Ugas contends Reiss made a mistake by stopping their fight. Perrella (17-3, 14 KOs), who was ahead 88-83, 88-83 and 87-84 through nine rounds, would’ve won a majority decision had he made it to the final bell.

Ugas gained a lot of respect for his performance against Porter, who won a 12-round split decision in March 2019 at Dignity Health Sports Park in Carson, California. Winning a title, even versus a big underdog, would make all of his sacrifices seem worthwhile for a resilient veteran who overcame multiple imprisonments and poverty in Cuba after arriving in the United States 10 years ago to launch his pro career.

“It would mean the world to me,” Ugas said. “I’ve been on this journey the past 10 years. I’ve won at the amateur level, I’ve won at the Olympic level. When I came into the pros, a lot of people doubted me. They didn’t think I would make it to the championship level, so it means the world to me. I’m ready to embark on this journey and continue my career as a champion.”

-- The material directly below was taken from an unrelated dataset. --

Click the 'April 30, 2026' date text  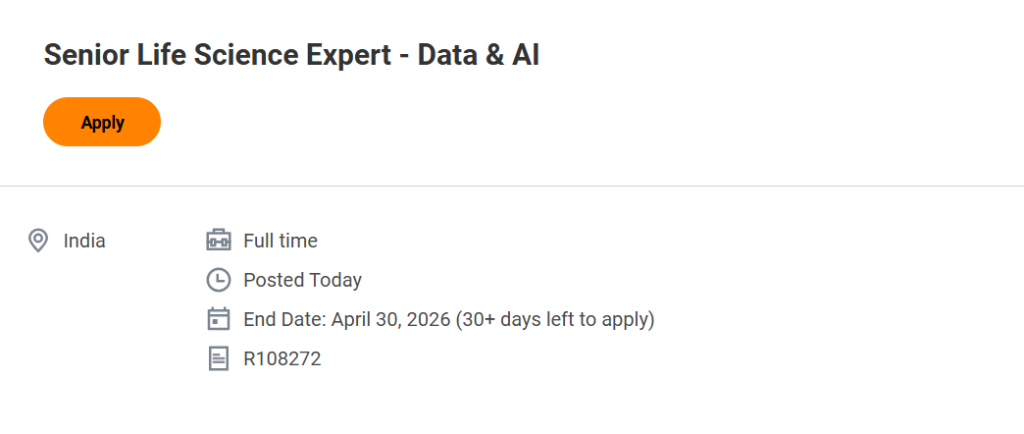(390, 320)
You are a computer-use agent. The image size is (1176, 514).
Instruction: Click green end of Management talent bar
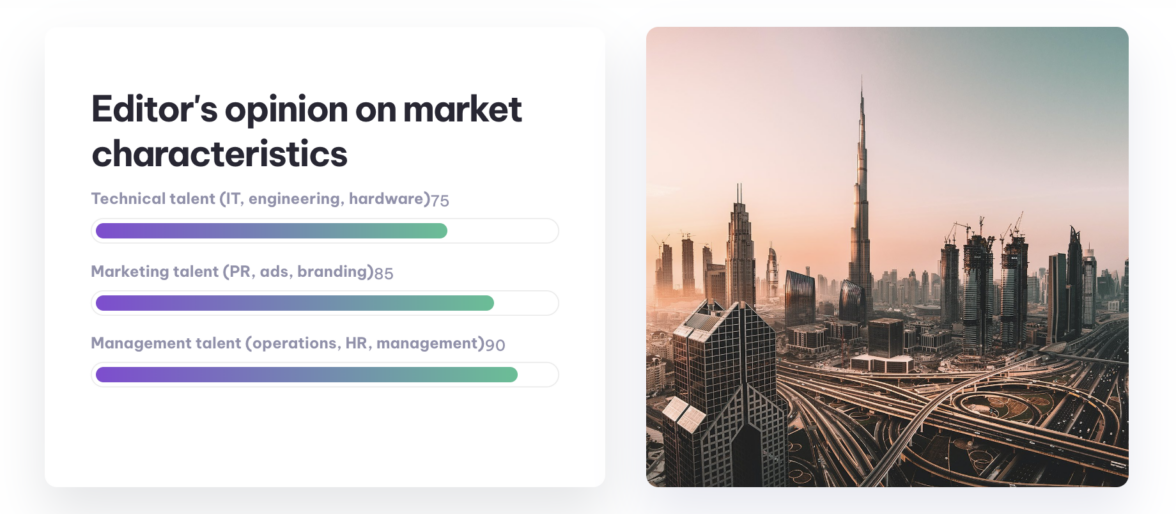pos(505,375)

Ugas has won 10 of his past 11 fights. His controversial loss to Porter is the only setback he has suffered since losing back-to-back decisions to Emanuel Robles and Amir Imam in junior welterweight fights in 2014.

As much as Ugas wants big fights and substantial paydays during the latter stages of his career, he is currently concentrating on Ramos.

“I’m focused on winning a championship on Sunday,” Ugas said. “Whatever happens after that, I’m ready to fight the best welterweights in the division. I want the other champions, and that includes Pacquiao. I’m open to it. I’m willing to do it. I want to do it. But I’ll rely on my team for my next fight. My main focus is on becoming a champion. Whatever happens after that, happens. I’m ready for whatever.”

Ugas definitely would welcome a rematch with Porter (31-3-1, 17 KOs), though the former IBF/WBC welterweight champion would prefer a rematche against the winner of the Errol Spence Jr.-Danny Garcia fight November 21.

“After Sunday, I’ll have the belt,” Ugas said. “With me being the champion, I’ll give him an opportunity, because Porter doesn’t have a belt right now. I’m willing to fight whoever.”

If no one within Al Haymon’s stacked stable of welterweights wants to fight him early in 2021, Ugas gladly would grant Terence Crawford an opportunity to avenge his amateur defeat to Ugas. Crawford (36-0, 27 KOs) is supposed to defend his WBO welterweight title November 14, perhaps against England’s Kell Brook (39-2, 27 KOs), but he hasn’t secured an opponent.

“I fought him in the amateurs,” Ugas said of facing Crawford at the Pan American Games in 2007. “I beat him 27-10. I’m willing to fight him after my fight on Sunday. It’s up to Crawford if he’s willing to accept the challenge. But I’m ready.”